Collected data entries
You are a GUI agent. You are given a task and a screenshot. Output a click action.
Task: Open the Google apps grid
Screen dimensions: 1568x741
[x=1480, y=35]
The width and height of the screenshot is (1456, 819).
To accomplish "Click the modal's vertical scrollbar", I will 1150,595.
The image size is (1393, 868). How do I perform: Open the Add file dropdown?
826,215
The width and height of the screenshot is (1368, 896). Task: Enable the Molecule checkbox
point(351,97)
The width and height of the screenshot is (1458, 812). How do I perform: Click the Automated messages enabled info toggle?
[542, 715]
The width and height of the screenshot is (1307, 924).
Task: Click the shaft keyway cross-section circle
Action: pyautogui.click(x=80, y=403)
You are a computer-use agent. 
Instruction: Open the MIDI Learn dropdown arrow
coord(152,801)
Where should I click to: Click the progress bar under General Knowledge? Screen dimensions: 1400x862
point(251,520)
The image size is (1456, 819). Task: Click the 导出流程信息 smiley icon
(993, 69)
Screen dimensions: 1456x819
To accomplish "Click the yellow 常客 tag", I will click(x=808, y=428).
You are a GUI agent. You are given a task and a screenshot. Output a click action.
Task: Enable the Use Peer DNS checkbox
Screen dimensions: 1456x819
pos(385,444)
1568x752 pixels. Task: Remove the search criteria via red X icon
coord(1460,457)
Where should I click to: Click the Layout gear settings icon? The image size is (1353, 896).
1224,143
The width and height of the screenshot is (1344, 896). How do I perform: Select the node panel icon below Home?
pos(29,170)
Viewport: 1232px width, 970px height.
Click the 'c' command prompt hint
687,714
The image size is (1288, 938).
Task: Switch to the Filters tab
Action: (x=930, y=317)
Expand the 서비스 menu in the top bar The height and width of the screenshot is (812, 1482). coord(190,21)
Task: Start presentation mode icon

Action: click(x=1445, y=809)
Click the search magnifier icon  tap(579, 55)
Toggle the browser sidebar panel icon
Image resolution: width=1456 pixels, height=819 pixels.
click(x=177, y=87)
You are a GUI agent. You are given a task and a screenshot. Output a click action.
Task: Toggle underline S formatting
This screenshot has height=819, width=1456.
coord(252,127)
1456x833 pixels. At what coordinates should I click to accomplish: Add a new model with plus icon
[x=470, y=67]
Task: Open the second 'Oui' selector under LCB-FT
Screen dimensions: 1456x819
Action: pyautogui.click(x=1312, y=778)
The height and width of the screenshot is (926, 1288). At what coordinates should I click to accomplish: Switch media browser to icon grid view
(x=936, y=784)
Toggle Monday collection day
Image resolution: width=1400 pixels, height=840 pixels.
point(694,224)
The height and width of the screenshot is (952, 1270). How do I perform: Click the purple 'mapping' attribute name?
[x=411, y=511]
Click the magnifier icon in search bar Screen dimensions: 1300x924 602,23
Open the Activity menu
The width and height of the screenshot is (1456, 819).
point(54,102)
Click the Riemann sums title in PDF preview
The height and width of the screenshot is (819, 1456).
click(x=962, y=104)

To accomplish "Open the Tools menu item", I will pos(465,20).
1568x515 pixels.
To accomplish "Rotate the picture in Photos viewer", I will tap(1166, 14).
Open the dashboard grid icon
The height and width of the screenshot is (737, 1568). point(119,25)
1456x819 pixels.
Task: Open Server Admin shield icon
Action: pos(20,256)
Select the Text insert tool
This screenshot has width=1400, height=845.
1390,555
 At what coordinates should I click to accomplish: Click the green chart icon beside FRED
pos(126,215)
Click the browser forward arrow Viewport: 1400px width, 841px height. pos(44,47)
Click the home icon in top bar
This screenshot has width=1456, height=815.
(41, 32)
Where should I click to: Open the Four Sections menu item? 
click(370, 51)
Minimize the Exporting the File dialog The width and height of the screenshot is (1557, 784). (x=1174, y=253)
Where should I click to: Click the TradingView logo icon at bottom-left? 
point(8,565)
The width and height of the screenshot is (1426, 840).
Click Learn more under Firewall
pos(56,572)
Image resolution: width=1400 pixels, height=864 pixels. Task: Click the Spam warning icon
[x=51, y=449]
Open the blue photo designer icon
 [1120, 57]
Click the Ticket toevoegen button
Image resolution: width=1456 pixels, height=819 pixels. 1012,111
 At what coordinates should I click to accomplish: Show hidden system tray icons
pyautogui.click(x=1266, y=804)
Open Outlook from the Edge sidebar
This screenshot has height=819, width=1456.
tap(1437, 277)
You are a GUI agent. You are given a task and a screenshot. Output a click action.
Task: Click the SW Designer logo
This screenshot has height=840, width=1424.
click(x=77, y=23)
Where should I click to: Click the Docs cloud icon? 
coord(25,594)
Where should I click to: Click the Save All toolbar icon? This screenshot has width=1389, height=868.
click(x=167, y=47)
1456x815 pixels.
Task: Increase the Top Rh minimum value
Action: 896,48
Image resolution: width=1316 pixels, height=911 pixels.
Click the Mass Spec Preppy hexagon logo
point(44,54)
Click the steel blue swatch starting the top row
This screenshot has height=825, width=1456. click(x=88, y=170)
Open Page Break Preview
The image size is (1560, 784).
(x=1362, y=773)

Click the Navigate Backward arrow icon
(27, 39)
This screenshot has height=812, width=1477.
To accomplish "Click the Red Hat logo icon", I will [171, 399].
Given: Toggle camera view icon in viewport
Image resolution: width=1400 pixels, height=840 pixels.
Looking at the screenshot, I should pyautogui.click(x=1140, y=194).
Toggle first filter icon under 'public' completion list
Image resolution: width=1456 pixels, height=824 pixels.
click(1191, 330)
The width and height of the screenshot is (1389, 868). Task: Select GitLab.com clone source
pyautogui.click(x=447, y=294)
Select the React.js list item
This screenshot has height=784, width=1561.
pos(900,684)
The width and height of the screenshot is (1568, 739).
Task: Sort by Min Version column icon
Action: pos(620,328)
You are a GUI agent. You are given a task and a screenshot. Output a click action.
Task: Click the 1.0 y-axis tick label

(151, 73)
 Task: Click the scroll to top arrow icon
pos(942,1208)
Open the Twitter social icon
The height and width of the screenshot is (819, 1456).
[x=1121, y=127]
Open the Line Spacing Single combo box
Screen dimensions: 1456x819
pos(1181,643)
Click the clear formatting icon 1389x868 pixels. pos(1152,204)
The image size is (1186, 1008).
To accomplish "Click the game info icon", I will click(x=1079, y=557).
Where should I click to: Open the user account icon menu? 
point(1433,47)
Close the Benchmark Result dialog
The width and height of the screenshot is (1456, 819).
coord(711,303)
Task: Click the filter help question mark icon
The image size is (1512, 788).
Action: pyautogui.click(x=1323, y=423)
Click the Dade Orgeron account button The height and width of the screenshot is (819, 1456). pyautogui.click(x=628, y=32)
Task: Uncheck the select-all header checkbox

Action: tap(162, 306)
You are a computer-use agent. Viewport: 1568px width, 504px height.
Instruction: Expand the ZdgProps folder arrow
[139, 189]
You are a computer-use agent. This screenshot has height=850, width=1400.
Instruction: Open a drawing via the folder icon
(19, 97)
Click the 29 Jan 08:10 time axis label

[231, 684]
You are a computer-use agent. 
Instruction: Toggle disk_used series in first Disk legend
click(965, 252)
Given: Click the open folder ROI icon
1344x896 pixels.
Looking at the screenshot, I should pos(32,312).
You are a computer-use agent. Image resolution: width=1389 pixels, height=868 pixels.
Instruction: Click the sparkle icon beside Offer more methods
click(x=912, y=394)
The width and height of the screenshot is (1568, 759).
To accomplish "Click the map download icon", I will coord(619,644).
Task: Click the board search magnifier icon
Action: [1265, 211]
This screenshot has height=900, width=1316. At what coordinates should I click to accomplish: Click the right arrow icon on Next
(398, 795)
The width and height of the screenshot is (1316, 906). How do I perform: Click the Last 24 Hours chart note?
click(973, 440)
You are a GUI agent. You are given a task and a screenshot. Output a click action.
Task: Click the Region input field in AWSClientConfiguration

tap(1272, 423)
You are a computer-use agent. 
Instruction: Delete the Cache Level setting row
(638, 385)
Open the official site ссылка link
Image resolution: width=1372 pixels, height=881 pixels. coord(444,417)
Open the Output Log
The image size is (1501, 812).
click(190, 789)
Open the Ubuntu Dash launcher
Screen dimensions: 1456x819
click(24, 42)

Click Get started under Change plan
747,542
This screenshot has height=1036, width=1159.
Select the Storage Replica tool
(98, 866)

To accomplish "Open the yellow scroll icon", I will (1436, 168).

WORK INSTRUCTIONS: For this exercise, return every line from the data that holds the string "list".

WRITTEN RESPONSE:
Toggle first filter icon under 'public' completion list
Select the React.js list item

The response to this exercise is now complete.